But, after all, we are only gliding smoothly on the surface. The eye is not
a miner, not a diver, not a seeker after buried treasure. It floats us
smoothly down a stream; resting, pausing, the brain sleeps perhaps as it
looks.
How beautiful
a London street is then, with its islands of light, and its long groves of
darkness, and on one side of it perhaps some tree-sprinkled, grass-grown
space where night is folding herself to sleep naturally and, as one passes
the iron railing, one hears those little cracklings and stirrings of leaf
and twig which seem to suppose the silence of fields all round them, an owl
hooting, and far away the rattle of a train in the valley. But this is
London, we are reminded; high among the bare trees are hung oblong frames of
reddish yellow light--windows; there are points of brilliance burning
steadily like low stars--lamps; this empty ground, which holds the country
in it and its peace, is only a London square, set about by offices and
houses where at this hour fierce lights burn over maps, over documents, over
desks where clerks sit turning with wetted forefinger the files of endless
correspondences; or more suffusedly the firelight wavers and the lamplight
falls upon the privacy of some drawing-room, its easy chairs, its papers,
its china, its inlaid table, and the figure of a woman, accurately measuring
out the precise number of spoons of tea which----She looks at the door as if
she heard a ring downstairs and somebody asking, is she in?
But here we
must stop peremptorily. We are in danger of digging deeper than the eye
approves; we are impeding our passage down the smooth stream by catching at
some branch or root. At any moment, the sleeping army may stir itself and
wake in us a thousand violins and trumpets in response; the army of human
beings may rouse itself and assert all its oddities and sufferings and
sordidities. Let us dally a little longer, be content still with surfaces
only--the glossy brilliance of the motor omnibuses; the carnal splendour of
the butchers' shops with their yellow flanks and purple steaks; the blue and
red bunches of flowers burning so bravely through the plate glass of the
florists' windows.
For the eye
has this strange property: it rests only on beauty; like a butterfly it
seeks colour and basks in warmth. On a winter's night like this, when nature
has been at pains to polish and preen herself, it brings back the prettiest
trophies, breaks off little lumps of emerald and coral as if the whole earth
were made of precious stone. The thing it cannot do (one is speaking of the
average unprofessional eye) is to compose these trophies in such a way as to
bring out the more obscure angles and relationships. Hence after a prolonged
diet of this simple, sugary fare, of beauty pure and uncomposed, we become
conscious of satiety. We halt at the door of the boot shop and make some
little excuse, which has nothing to do with the real reason, for folding up
the bright paraphernalia of the streets and withdrawing to some duskier
chamber of the being where we may ask, as we raise our left foot obediently
upon the stand: "What, then, is it like to be a dwarf?"
She came in
escorted by two women who, being of normal size, looked like benevolent
giants beside her. Smiling at the shop girls, they seemed to be disclaiming
any lot in her deformity and assuring her of their protection. She wore the
peevish yet apologetic expression usual on the faces of the deformed. She
needed their kindness, yet she resented it. But when the shop girl had been
summoned and the giantesses, smiling indulgently, had asked for shoes for
"this lady" and the girl had pushed the little stand in front of her, the
dwarf stuck her foot out with an impetuosity which seemed to claim all our
attention. Look at that! Look at that! she seemed to demand of us all, as
she thrust her foot out, for behold it was the shapely, perfectly
proportioned foot of a well-grown woman. It was arched; it was aristocratic.

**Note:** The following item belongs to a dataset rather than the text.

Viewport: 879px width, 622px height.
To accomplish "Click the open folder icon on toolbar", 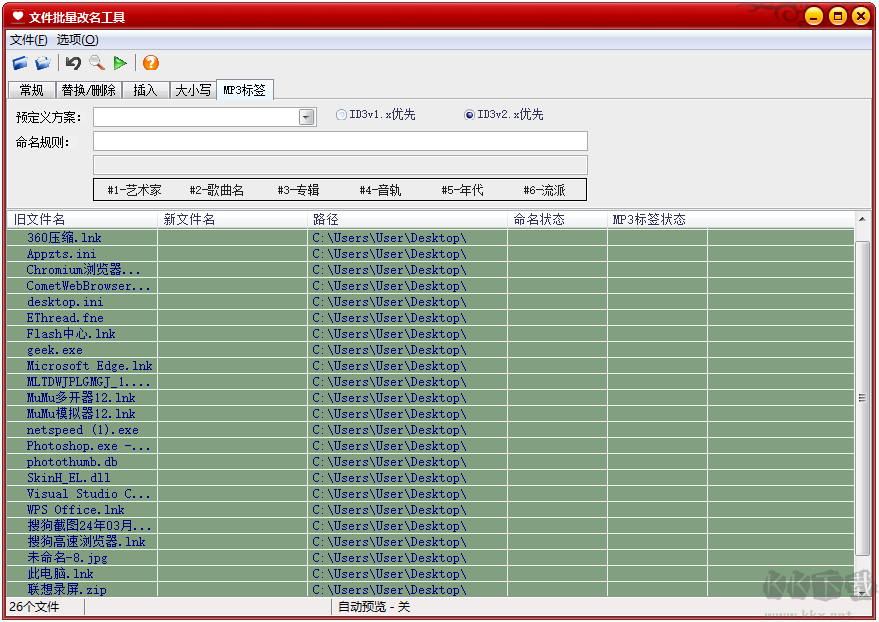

Her whole manner changed as she looked at it resting on the stand. She
looked soothed and satisfied. Her manner became full of self-confidence. She
sent for shoe after shoe; she tried on pair after pair. She got up and
pirouetted before a glass which reflected the foot only in yellow shoes, in
fawn shoes, in shoes of lizard skin. She raised her little skirts and
displayed her little legs. She was thinking that, after all, feet are the
most important part of the whole person; women, she said to herself, have
been loved for their feet alone. Seeing nothing but her feet, she imagined
perhaps that the rest of her body was of a piece with those beautiful feet.
She was shabbily dressed, but she was ready to lavish any money upon her
shoes. And as this was the only occasion upon which she was hot afraid of
being looked at but positively craved attention, she was ready to use any
device to prolong the choosing and fitting. Look at my feet, she seemed to
be saying, as she took a step this way and then a step that way. The shop
girl good-humouredly must have said something flattering, for suddenly her
face lit up in ecstasy. But, after all, the giantesses, benevolent though
they were, had their own affairs to see to; she must make up her mind; she
must decide which to choose. At length, the pair was chosen and, as she
walked out between her guardians, with the parcel swinging from her finger,
the ecstasy faded, knowledge returned, the old peevishness, the old apology
came back, and by the time she had reached the street again she had become a
dwarf only.
But she had
changed the mood; she had called into being an atmosphere which, as we
followed her out into the street, seemed actually to create the humped, the
twisted, the deformed. Two bearded men, brothers, apparently, stone-blind,
supporting themselves by resting a hand on the head of a small boy between
them, marched down the street. On they came with the unyielding yet
tremulous tread of the blind, which seems to lend to their approach
something of the terror and inevitability of the fate that has overtaken
them. As they passed, holding straight on, the little convoy seemed to
cleave asunder the passers-by with the momentum of its silence, its
directness, its disaster. Indeed, the dwarf had started a hobbling grotesque
dance to which everybody in the street now conformed: the stout lady tightly
swathed in shiny sealskin; the feeble-minded boy sucking the silver knob of
his stick; the old man squatted on a doorstep as if, suddenly overcome by
the absurdity of the human spectacle, he had sat down to look at it--all
joined in the hobble and tap of the dwarf's dance.
In what
crevices and crannies, one might ask, did they lodge, this maimed company of
the halt and the blind? Here, perhaps, in the top rooms of these narrow old
houses between Holborn and Soho, where people have such queer names, and
pursue so many curious trades, are gold beaters, accordion pleaters, cover
buttons, or support life, with even greater fantasticality, upon a traffic
in cups without saucers, china umbrella handles, and highly-coloured
pictures of martyred saints. There they lodge, and it seems as if the lady
in the sealskin jacket must find life tolerable, passing the time of day
with the accordion pleater, or the man who covers buttons; life which is so
fantastic cannot be altogether tragic. They do not grudge us, we are musing,
our prosperity; when, suddenly, turning the corner, we come upon a bearded
Jew, wild, hunger-bitten, glaring out of his misery; or pass the humped body
of an old woman flung abandoned on the step of a public building with a
cloak over her like the hasty covering thrown over a dead horse or donkey.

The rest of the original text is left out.